Avoid canceling “whatever it takes” effects with patrimonial
“The decisions taken to save the euro at all costs, in July 2012, by the European Central Bank, then headed by President Mario Draghi, protected the savings of Italians, which grew by almost 50%. Those measures, therefore, not only they have preserved the single currency, but they have also strengthened the financial wealth of our families which, today, should be more considered in the electoral programs of the parties in view of September 25 and the future government “, comments the general secretary of the FABI, Lando Maria Sileoniwhich asks the parties in contention for “serious and concrete proposals” and of avoid “harmful” fiscal interventions such as the patrimonial.

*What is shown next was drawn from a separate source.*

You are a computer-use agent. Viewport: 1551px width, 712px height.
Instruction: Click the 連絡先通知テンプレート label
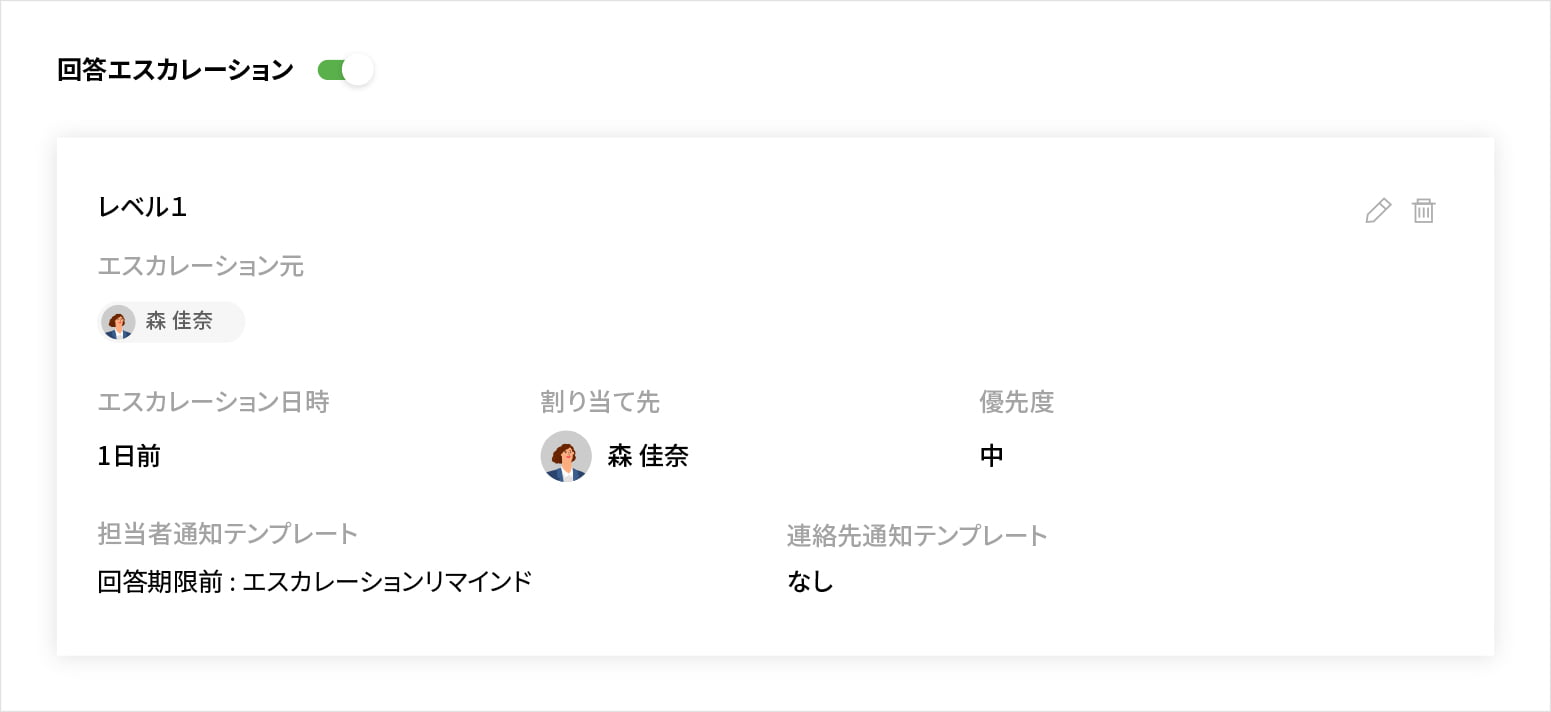tap(917, 536)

Liquidity also loved in the rest of Europe
The report also compares data from some European countries, which show that the ability to cope with emergencies with cash reserves is not just an Italian art. The composition of the financial piggy bank of many countries across the border shows the point of view of the Germans and the Spaniards on the destination of their savings: they too prefer liquidity, considering it a practical and vital lifesaver for families.
The actions and Mutual funds of investment, immediately after deposits and cash, constitute the most relevant part of the wealth citizens’ finance for many European states, with percentages on the total ranging from 26% in Germany, passing to 29% in France up to the primacy of 43.8% in Spain. Italy, with its 39% percentage invested in equities, is second after Spain, but boasts the primacy of the portfolio share destined to government bonds, which represents 4.3% of the total, compared to an average European by 1.6%.
Virtuous Italians and unwilling to go into debt
In the Western European landscape, the map of net financial wealth describes the Italians as a virtuous people and, despite the income uncertainties and the increased spending also due to the surge in inflation, the less inclined to support needs and consumption by resorting to debt.
With respect to disposable income, in Italy the percentage of debt is 6%, while in France it is 1%, just over 0.9% in Germany and Spain. It follows that net financial wealth is, compared to disposable income, equal to 3.4% in Italy, 2.8% in France, 2.6% in Germany and 2.5% in Spain.
Despite the increase in poverty and the growing difficulty of families to cope with unexpected expenses, the percentage allocated to home loans is only 0.4%, a figure lower than that of France, Germany and Spain which on average absorb 0.7% for financial commitments. For all Western countries, home loans represent 70% of the financial resources committed to loans, while for Italy almost half and equal to only 40% of total loans.